To explore correlations between the systemic immune inflammatory index (SII) and geriatric nutritional risk index (GNRI) and HCC operation prognosis.
This retrospective study included and collected follow up data from 100 HCC. Kaplan–Meier survival curves were used to analyze the correlation between SII and GNRI scores and survival. SII and GNRI were calculated as follows: SII = neutrophil count × platelet count/lymphocyte count; GNRI = [1.489 × albumin (g/L) + 41.7 × actual weight/ideal weight]. We analyzed the predictive efficacy of the SII and GNRI in HCC patients using receiver operating characteristic (ROC) curves, and the relationships between the SII, GNRI, and survival rate using Kaplan–Meier survival curves. Cox regression analysis was utilized to analyze independent risk factors influencing prognosis.
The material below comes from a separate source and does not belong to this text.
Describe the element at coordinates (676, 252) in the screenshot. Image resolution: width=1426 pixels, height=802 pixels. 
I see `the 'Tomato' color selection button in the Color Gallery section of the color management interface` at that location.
After 1 year of follow-up, 24 patients died and 76 survived. The area under the curve (AUC), sensitivity, specificity, and the optimal cutoff value of SII were 0.728 (95% confidence interval: 0.600-0.856), 79.2%, 63.2%, and 309.14, respectively. According to ROC curve analysis results for predicting postoperative death in HCC patients, the AUC of SII and GNRI combination was higher than that of SII or GNRI alone, and SII was higher than that of GNRI (P < 0.05). The proportion of advanced differentiated tumors, tumor maximum diameter (5–10 cm, > 10 cm), lymph node metastasis, and TNM stage III-IV in patients with SII > 309.14 was higher than that in patients with SII ≤ 309.14 (P < 0.05). The proportion of patients aged > 70 years was higher in patients with GNRI ≤ 98 than that in patients with GNRI > 98 (P < 0.05). The 1-year survival rate of the SII > 309.14 group (compared with the SII ≤ 309.14 group) and GNRI ≤ 98 group (compared with the GNRI > 98 group) was lower (P < 0.05).
The prognosis after radical resection of HCC is related to the SII and GNRI and poor in high SII or low GNRI patients.
Core Tip: Hepatocellular carcinoma (HCC) has a high incidence and mortality. We evaluated the systemic immune inflammatory index (SII), geriatric nutritional risk index (GNRI), and clinicopathological features of 100 patients undergoing radical HCC resection in this research. We analyzed the correlation between SII, GNRI, and clinicopathological characteristics and addressed the problem of weak prognostic assessment by studying the changes in survival rates of patients undergoing HCC treatment under different levels of SII and GNRI.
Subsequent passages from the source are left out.